WASHINGTON — The tea party movement’s upset victory Tuesday by an insurgent conservative in Delaware’s Republican Senate primary puts GOP chances to win control of the U.S. Senate in November in serious jeopardy.

They need to gain 10 seats to run the Senate. Most leading prognosticators had said they appeared to be within reach of that until Tuesday. (Although most analysts say Republicans still have a good chance to gain a majority in the House of Representatives, where they need to pick up 39 seats.)

Delaware’s not the only Senate race in November where Republicans will field a tea party candidate vulnerable to the “fringe” label against well-known Democrats in the Nov. 2 general elections.

Colorado and Nevada face the same scenario, with incumbent Democrats seeking re-election against tea party insurgents who defeated better-known Republican candidates in low-turnout contests.

However, among the Senate seats most analysts expected Republicans to gain was Delaware’s, where the GOP establishment’s choice for Senate nominee was Rep. Michael Castle. A former two-term governor, the popular 71-year-old Castle has won 12 statewide elections and routinely pulls many Democratic and independent votes.

Running, however, in a closed Republican primary Tuesday in which Democrats and independents couldn’t vote, Castle was upset by little-known tea party candidate Christine O’Donnell.

As of Sept. 1, Delaware has a total of 621,746 registered voters. Nearly half are registered Democrats, while another 146,000 are independents.

Despite the intense campaign in the small state, the GOP primary attracted only a 32 percent turnout Tuesday.
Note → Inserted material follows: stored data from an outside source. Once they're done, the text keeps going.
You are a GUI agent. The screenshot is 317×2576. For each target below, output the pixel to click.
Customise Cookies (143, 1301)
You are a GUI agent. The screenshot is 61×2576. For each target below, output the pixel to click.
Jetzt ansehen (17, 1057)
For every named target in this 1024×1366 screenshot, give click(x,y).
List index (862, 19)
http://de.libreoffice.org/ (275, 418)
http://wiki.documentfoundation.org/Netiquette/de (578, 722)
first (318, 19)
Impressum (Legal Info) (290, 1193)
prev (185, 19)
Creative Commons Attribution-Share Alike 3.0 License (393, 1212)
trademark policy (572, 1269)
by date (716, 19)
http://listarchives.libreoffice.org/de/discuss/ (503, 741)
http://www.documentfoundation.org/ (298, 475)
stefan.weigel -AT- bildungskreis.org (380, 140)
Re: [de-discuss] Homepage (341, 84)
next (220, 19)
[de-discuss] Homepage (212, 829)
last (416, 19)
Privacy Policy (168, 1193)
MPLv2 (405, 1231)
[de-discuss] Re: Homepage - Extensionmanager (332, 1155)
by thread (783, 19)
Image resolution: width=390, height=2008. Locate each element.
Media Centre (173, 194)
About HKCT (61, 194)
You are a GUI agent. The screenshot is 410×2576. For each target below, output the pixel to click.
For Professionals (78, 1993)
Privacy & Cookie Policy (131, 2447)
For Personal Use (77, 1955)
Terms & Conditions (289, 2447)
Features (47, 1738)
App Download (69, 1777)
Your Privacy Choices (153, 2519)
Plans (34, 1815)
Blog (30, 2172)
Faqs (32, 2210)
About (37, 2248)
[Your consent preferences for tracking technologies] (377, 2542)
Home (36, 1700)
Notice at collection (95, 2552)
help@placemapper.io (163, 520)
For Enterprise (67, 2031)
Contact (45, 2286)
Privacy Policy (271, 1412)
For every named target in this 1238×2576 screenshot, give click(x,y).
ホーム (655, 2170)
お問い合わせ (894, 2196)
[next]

That means that a passionate but relatively small tea party movement was able to win a majority of a light Republican turnout.

Next, however, O’Donnell must face Democrat Chris Coons in the Nov. 2 general election. He’s the executive of New Castle County, the most populous of the state’s three counties. O’Donnell pulled 30,561 votes Tuesday. In Delaware’s 2006 general election, Democratic Sen. Tom Carper won — with 170,567 votes.

Closed primaries, where only registered party members can vote, tend to reflect the “small, intensely held preferences of fringe groups, and compared to the electorate in open races, the small size of the tea party makes it a fringe group,” said Michael Munger, a political science professor at Duke University.

See National GOP Looks West: NRSC Washing Hands Of Delaware After Christine O’Donnell Win, Talking Points Memo, September 15, 2010, by Christina Bellantoni: "The national Republicans who whispered for weeks that Christine O’Donnell was unelectable are done with Delaware."

UPDATE: But See Four Reasons Why Christine O’Donnell Might Win, Alt Society Liberalism (Google group), September 16, 2010, by Knifefight Afterdance.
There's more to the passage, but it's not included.